- Given records

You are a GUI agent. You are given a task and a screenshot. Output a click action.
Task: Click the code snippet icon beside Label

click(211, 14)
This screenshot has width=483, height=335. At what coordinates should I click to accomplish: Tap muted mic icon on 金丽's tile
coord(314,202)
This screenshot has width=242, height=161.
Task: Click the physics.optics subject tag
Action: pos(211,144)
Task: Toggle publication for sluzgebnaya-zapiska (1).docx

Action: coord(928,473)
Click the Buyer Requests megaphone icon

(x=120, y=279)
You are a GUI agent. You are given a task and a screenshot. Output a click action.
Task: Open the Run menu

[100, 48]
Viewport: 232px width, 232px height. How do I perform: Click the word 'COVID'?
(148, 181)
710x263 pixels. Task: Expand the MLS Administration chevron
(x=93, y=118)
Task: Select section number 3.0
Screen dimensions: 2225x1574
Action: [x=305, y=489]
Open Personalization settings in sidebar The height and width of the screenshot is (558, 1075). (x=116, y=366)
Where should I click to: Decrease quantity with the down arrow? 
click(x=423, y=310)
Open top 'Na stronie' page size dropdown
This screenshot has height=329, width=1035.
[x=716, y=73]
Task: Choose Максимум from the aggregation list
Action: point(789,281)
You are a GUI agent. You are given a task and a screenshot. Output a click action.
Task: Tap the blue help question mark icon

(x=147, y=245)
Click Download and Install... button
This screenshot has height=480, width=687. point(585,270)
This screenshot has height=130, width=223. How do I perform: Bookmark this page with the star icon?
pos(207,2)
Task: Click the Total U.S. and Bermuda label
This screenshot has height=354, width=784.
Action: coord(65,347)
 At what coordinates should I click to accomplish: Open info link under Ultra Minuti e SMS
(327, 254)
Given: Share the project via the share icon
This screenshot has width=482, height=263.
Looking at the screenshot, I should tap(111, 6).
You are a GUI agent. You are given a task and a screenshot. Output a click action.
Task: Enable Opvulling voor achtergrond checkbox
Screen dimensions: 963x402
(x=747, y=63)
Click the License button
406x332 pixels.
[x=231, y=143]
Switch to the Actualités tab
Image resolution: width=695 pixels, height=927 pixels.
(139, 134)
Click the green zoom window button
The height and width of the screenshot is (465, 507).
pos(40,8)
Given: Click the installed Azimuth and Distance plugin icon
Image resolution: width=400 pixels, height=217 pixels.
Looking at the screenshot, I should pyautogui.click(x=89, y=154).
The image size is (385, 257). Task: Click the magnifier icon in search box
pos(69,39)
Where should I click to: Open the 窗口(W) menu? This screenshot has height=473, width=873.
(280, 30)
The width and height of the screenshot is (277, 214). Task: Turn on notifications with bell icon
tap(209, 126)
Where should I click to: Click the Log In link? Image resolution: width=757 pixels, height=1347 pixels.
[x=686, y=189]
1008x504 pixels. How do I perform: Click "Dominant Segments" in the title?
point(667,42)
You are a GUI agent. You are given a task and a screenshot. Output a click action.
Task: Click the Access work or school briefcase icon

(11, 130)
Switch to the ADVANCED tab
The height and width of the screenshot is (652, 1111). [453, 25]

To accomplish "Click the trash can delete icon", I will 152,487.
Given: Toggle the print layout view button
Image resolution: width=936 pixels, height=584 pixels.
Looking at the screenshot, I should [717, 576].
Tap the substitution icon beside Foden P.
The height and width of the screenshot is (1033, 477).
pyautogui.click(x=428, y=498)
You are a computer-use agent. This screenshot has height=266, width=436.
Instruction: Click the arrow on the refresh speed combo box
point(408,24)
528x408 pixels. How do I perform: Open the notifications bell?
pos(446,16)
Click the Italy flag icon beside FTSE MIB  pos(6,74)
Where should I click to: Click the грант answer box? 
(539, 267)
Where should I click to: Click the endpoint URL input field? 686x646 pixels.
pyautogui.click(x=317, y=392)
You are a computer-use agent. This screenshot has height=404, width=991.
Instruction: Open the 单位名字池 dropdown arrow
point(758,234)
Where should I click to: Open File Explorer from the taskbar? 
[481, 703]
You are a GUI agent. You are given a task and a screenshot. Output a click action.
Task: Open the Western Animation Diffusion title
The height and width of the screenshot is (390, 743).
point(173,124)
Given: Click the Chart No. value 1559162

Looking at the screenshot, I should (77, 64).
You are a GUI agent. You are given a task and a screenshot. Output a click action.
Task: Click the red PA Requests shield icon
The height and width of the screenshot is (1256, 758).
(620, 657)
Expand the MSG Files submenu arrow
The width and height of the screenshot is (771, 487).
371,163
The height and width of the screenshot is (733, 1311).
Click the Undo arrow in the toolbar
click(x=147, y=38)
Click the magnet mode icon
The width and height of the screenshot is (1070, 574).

- Exercise goal
With the line that has "This screenshot has height=354, width=784." as the first and the line that has "Given: Share the project via the share icon" as the last, repeat exactly that run of lines above and no more.

- Completed task
This screenshot has height=354, width=784.
Action: coord(65,347)
 At what coordinates should I click to accomplish: Open info link under Ultra Minuti e SMS
(327, 254)
Given: Share the project via the share icon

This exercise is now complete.